4 chicken thighs with legs attached

1 teaspoon salt  (divided)

3/4 teaspoon freshly ground pepper (divided)

2 Tablespoons canola oil

1 large onion, chopped

3 cloves garlic, minced

1/4 cup slivered almonds

1 cup long grain white rice

1 3/4 cups chicken stock

1/2 teaspoon tumeric

1 1/2 cups peas

1/4 cup chopped fresh cilantro

Rinse and pat chicken dry.   Season with 3/4 teaspoon salt and 1/2 teaspoon pepper (total). Heat oil in a 12-inch heavy deep skillet (at least 2 inches deep) over medium-high heat.  Brown chicken,  on both sides, about 10 minutes total.  Use tongs to transfer chicken to a plate.

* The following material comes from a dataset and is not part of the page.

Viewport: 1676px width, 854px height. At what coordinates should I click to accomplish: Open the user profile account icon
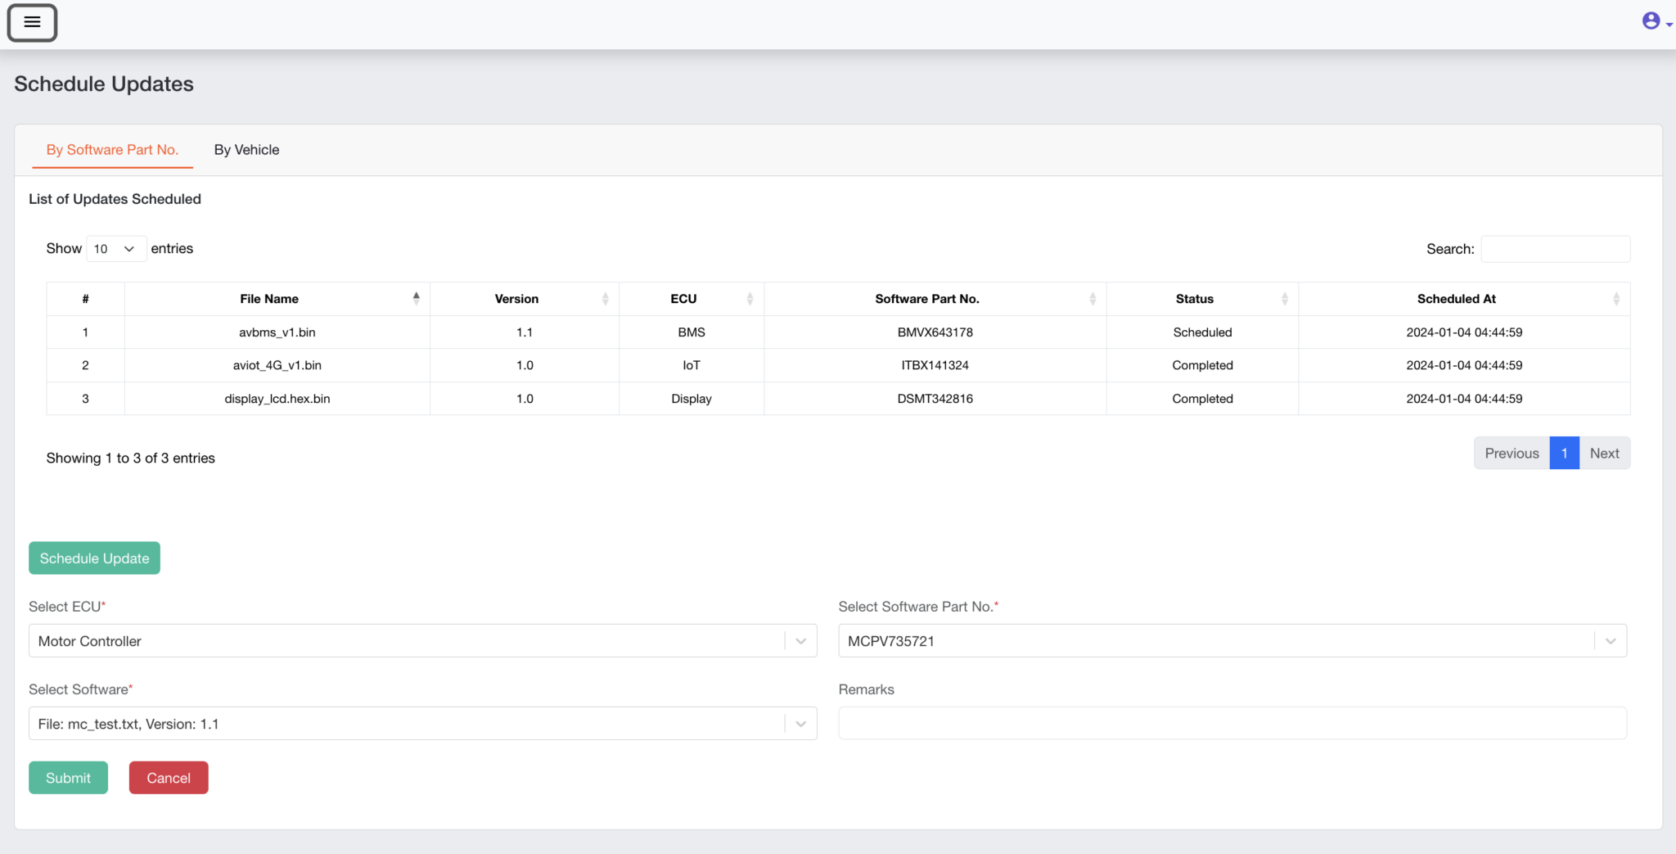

Pour off all but 3 tablespoon fat from skillet.   Cook onion and garlic with 1/4 teaspoon each of salt and pepper over medium heat, stirring, until golden, about 5 minutes. Add rice and almonds and cook, stirring, 2 minutes. Add stock, water and tumeric and bring to a full boil. Nestle chicken in rice, keeping as much rice around (rather than under) chicken as possible.   Pour any juices from plate into the pan.   Cover tightly and simmer, over very low heat until chicken is cooked through and rice is tender and most liquid is absorbed, about 25 minutes.   Remove from heat and stir in peas.  Cover with a clean kitchen towel and then lid and let stand until all of liquid is absorbed, about 15 minutes.  Transfer to serving bowl, sprinkle cilantro over top and serve.